Data migration from EMC to NetApp storage - problems with starting hosts (WIN 2003/2008 clusters)

klemen_bregar · ‎2014-05-18

Hello everyone!

We've been working on this issue for a month now and have tickets open with Netapp and Microsoft but we have not been able to resolve the issue yet. We have issues in WIN cluster after data migration from EMC storage to NetApp storage. We have migrated data with FalconStor NSS device. We have problems in 2 Windows clusters (2008 and 2003), single hosts are working OK.

After mapping NetApp LUN's to hosts they do not restart properly and hang on black screen. In the case when windows not start and it goes to "black screen" the server is still pingable. If we unplug the FC cables from HBA, they restart OK and then we can plug them into cluster. Other workaround is unmapping LUNs on netapp, boot the host and mapping LUNs back to server. After that hosts see all LUNs from NetApp normally. Sometimes also happens that hosts boot normally with more than half of the LUNs (we have unmapped some LUNs). NetApp software (DSM, HUK) and HBA drivers information are a supported configuration and we have removed all EMC software from this servers.

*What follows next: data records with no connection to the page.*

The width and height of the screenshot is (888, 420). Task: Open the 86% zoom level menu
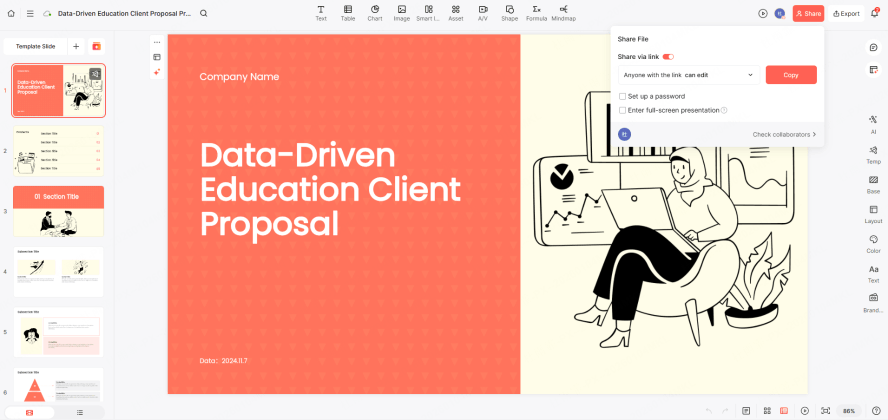click(849, 411)
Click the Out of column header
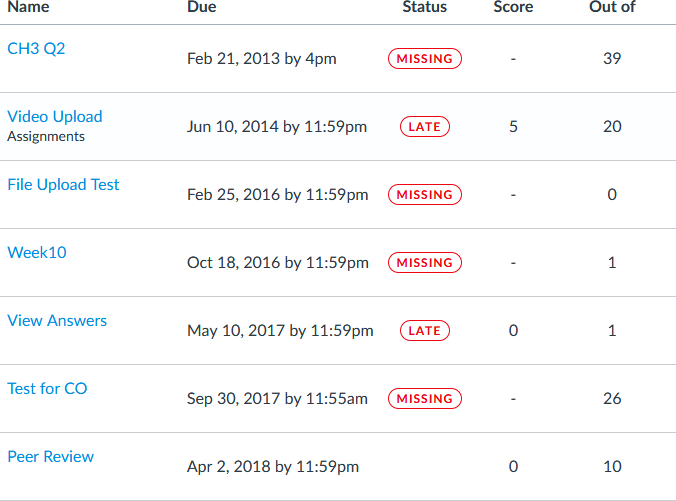The height and width of the screenshot is (501, 676). coord(612,7)
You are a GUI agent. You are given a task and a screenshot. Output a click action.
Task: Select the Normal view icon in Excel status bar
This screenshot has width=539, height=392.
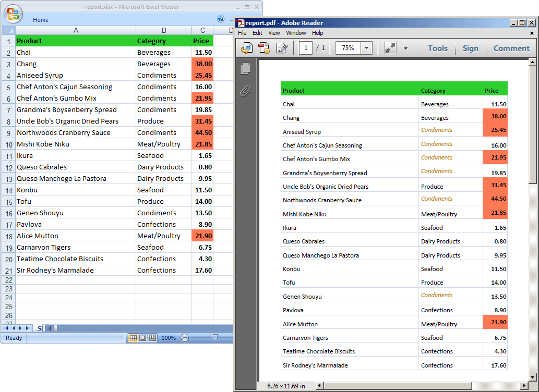click(133, 338)
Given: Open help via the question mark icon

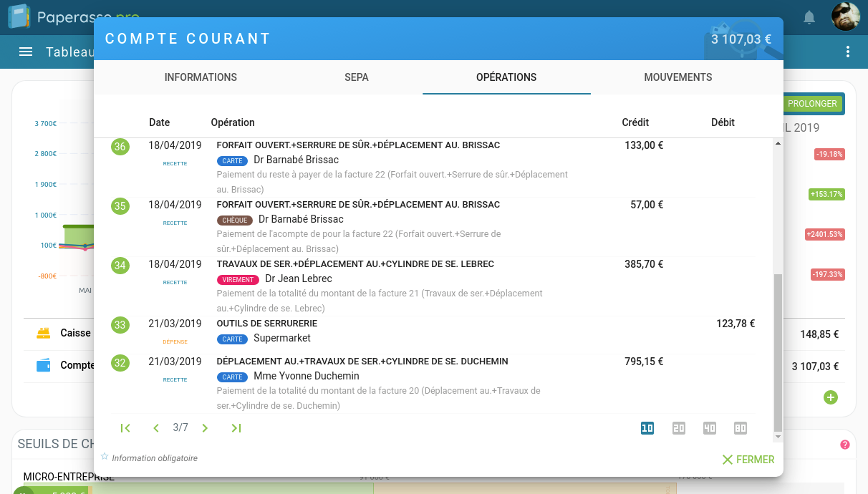Looking at the screenshot, I should (x=846, y=444).
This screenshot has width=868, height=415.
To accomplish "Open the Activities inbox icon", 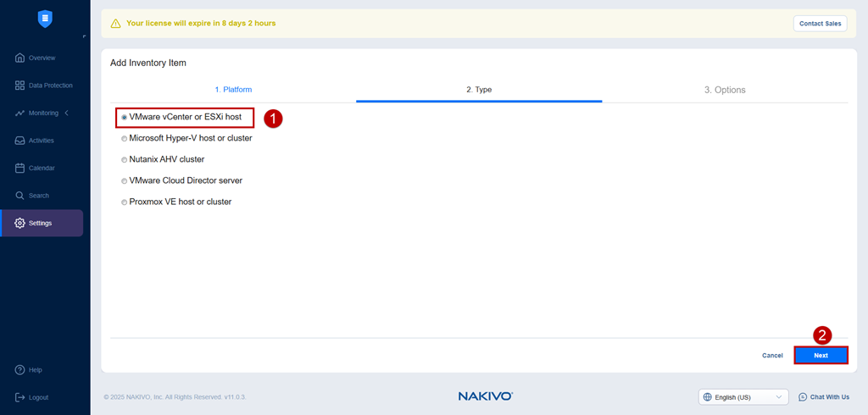I will click(x=20, y=141).
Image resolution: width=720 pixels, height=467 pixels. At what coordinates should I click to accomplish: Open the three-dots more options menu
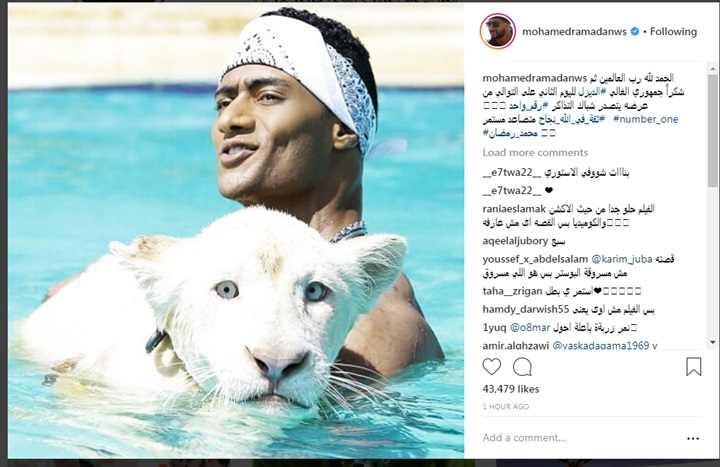click(692, 439)
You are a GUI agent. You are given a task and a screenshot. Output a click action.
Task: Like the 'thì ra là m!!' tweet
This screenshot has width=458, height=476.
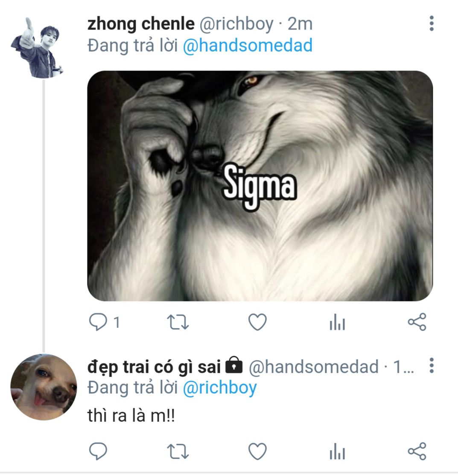[257, 451]
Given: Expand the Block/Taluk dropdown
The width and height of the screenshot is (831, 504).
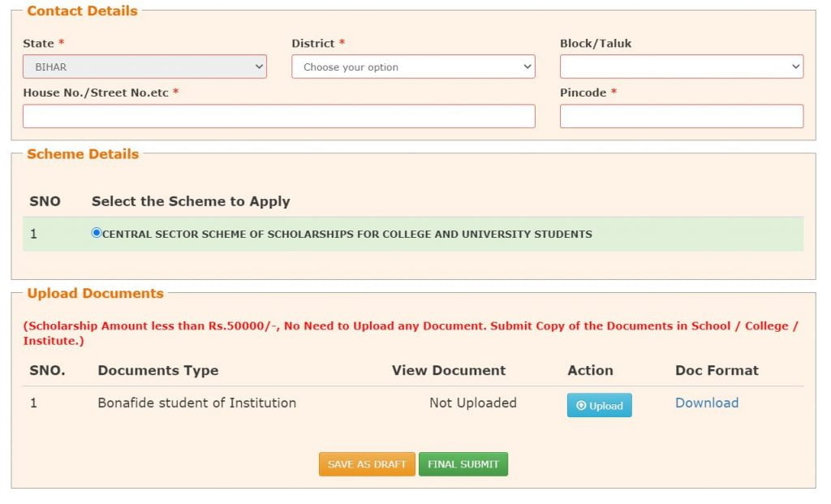Looking at the screenshot, I should coord(682,66).
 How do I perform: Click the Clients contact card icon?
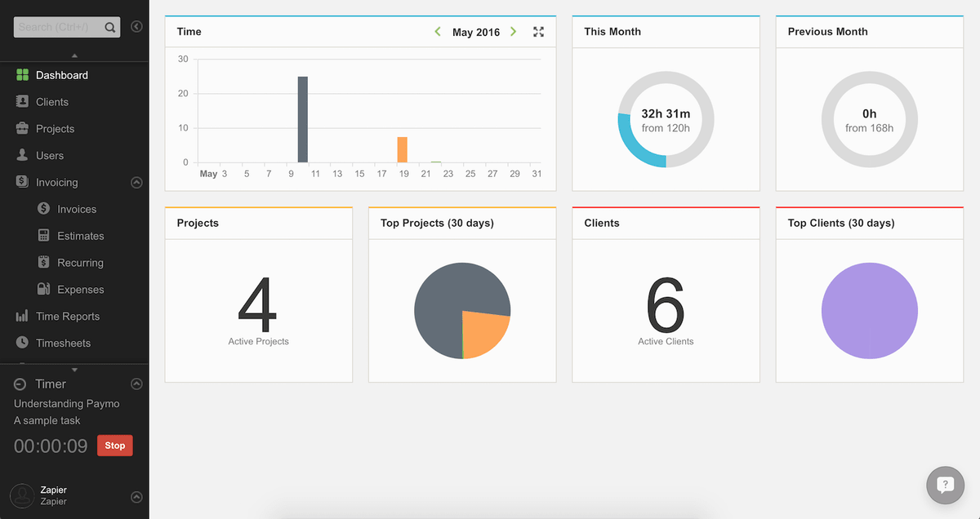pos(22,102)
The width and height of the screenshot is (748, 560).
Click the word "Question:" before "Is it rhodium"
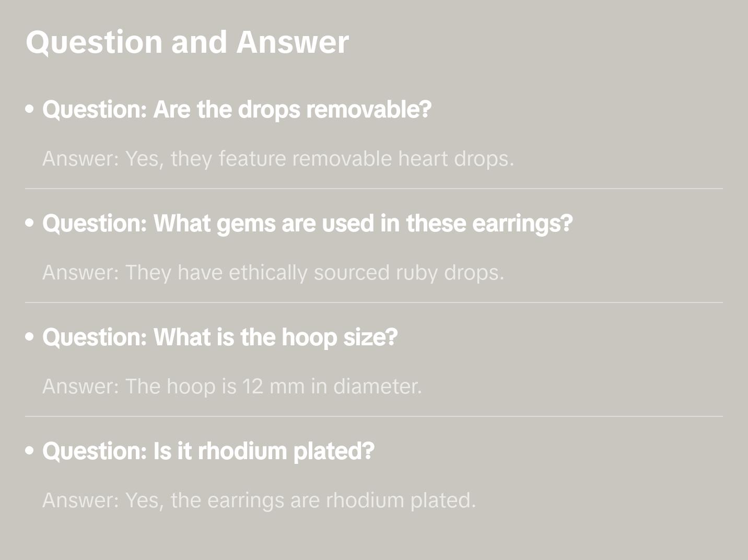click(95, 451)
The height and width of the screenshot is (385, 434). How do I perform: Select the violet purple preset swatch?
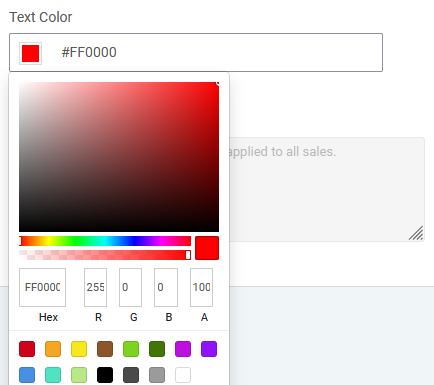[209, 349]
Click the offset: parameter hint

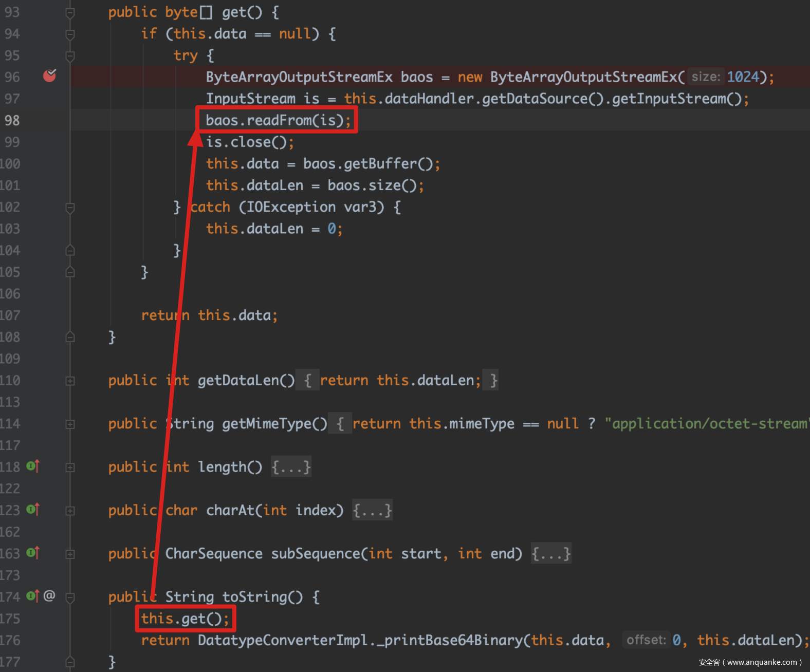(646, 640)
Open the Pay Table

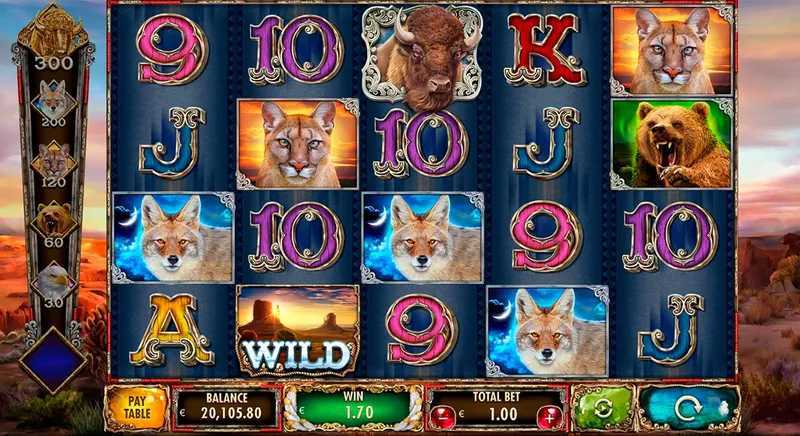pyautogui.click(x=137, y=408)
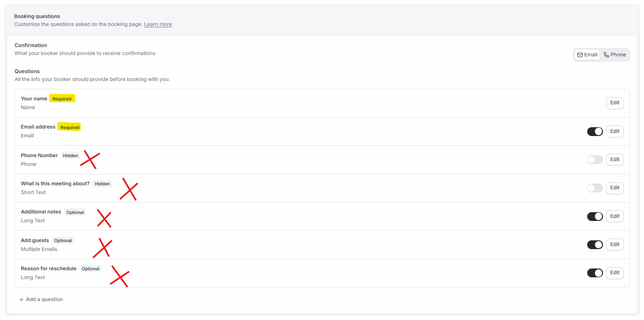Click Add a question
Image resolution: width=644 pixels, height=320 pixels.
tap(41, 299)
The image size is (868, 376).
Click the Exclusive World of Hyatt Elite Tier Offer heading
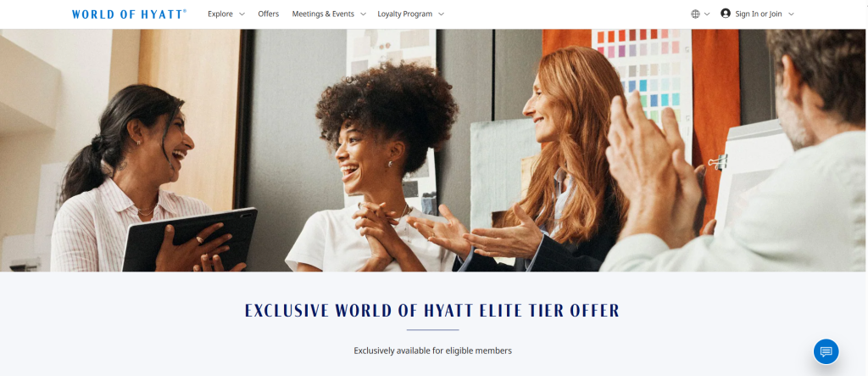[432, 311]
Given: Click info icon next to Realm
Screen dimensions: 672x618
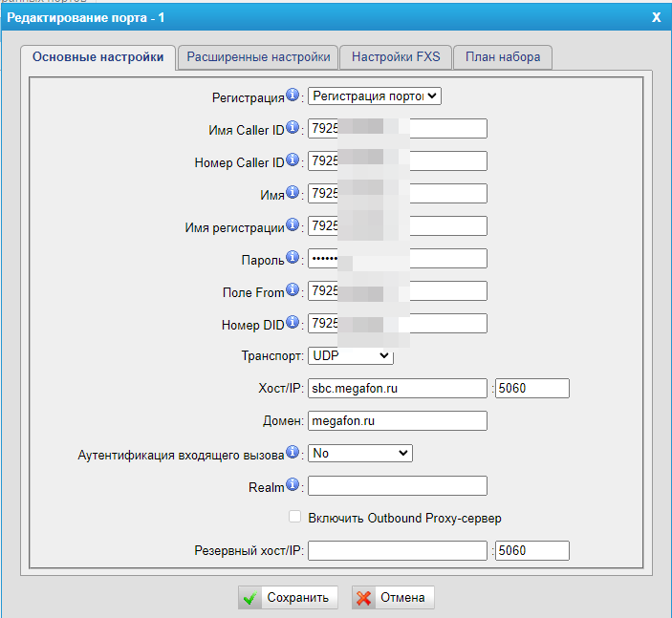Looking at the screenshot, I should point(293,484).
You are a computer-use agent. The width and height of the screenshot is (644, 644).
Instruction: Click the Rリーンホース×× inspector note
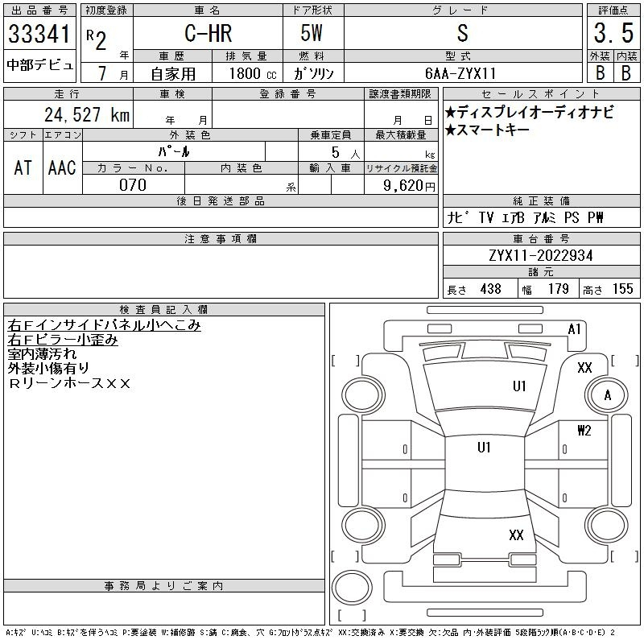[69, 383]
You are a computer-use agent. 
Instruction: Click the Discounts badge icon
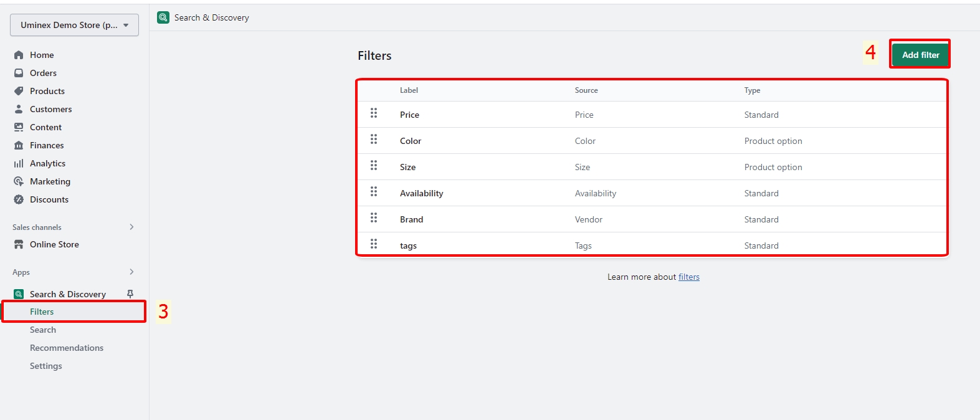[x=19, y=199]
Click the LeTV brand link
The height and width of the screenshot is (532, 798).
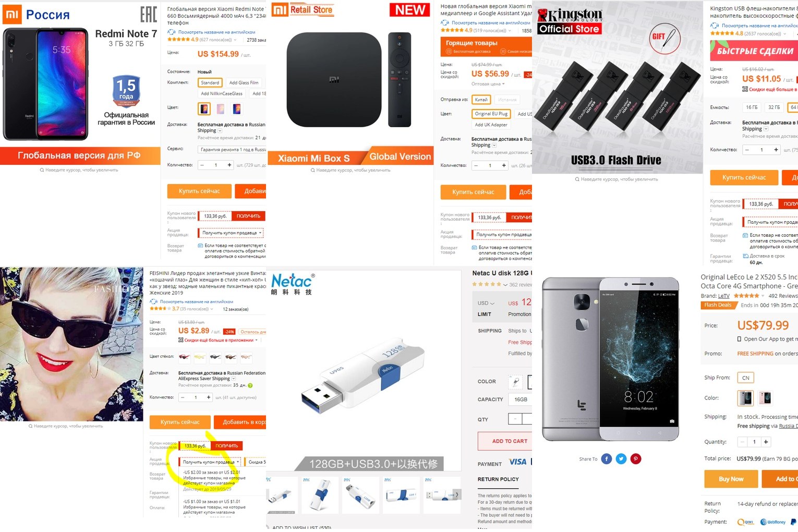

Does anybody has any idea or hint why this is happening? We want to find the reason for such strange behaviour.

Could the issue be somehow related with EMC software that was installed on this hosts before?

Thank you!

With regards,

Klemen

JGPSHNTAP · ‎2014-05-19

Please provide whate type of controllers and version of ontap.

Also, are you running netapp MPIO software on your clusters?

I'm not familiar with falconstor, but perhaps someone else can assist

klemen_bregar · ‎2014-05-19

Hi!

The system is:

FAS3250 Metrocluster

DataONTAP 8.1.3

We have installed:

NetApp Software:

Host Utilities	6.0.4649.1236
Data ONTAP DSM	4.1.4220.2117

Previosuly this EMC software was installed:

MPIO Software:

Software	Version	Description

LAMINV	5.5.0.161	EMC PowerPath LAM for Invista
LAMGEN	5.5.0.161	EMC PowerPath LAM for Generic
LAMSYMM	5.5.0.161	EMC PowerPath LAM for Symmetrix
LAMCLAR	5.5.0.161	EMC PowerPath LAM for CLARiiON
MSDSM	6.1.7601.18015	Microsoft Multi-Path Device Specific Module
MPIO	6.1.7601.18015	Microsoft Multi-Path Bus Driver

With regards,

Klemen

Willybobs27 · ‎2014-05-20

Given this is Metrocluster this opens up all sorts of possible scenario's.

Are the LUNs being mounted on the Local or Remote Controller?

Is the connectivity between Controllers and Shelves working correctly?

Are you presenting via SnapDrive? (Highly recommended)

klemen_bregar · ‎2014-05-20

LUNs are being mounted from both locations. The reason here is that one metrocluster site has bigger SATA disks and other site faster SAS disks. They put LUNs from WIN cluster which need better performance on faster SAS disks and other on SATA disks. Also they have a lot more space on location with SATA disks. It's a matter of design – customer insisted on this configuration.

We do not use snapdrive, connectivity is OK - it was confirmed from netapp support.

Now it is also happens that server will boot few times normally and then several times will not boot and so on.

with regards,

Klemen

Willybobs27 · ‎2014-05-20

Lots of dependencies on the inter-site communication for normal production then.

My best best would be that latency is causing the problem. I'd be looking at the HBA logs and windows logs to see what's being posted.

Might be worth ripping off Microsoft and NetApp MPIO, rebooting and reinstalling

Also unless you are using the likes of CommVault/SnapProtect I'd present the LUNs via SnapDrive

COMITSUPPORT · ‎2014-05-26

Another good option is the DTA2800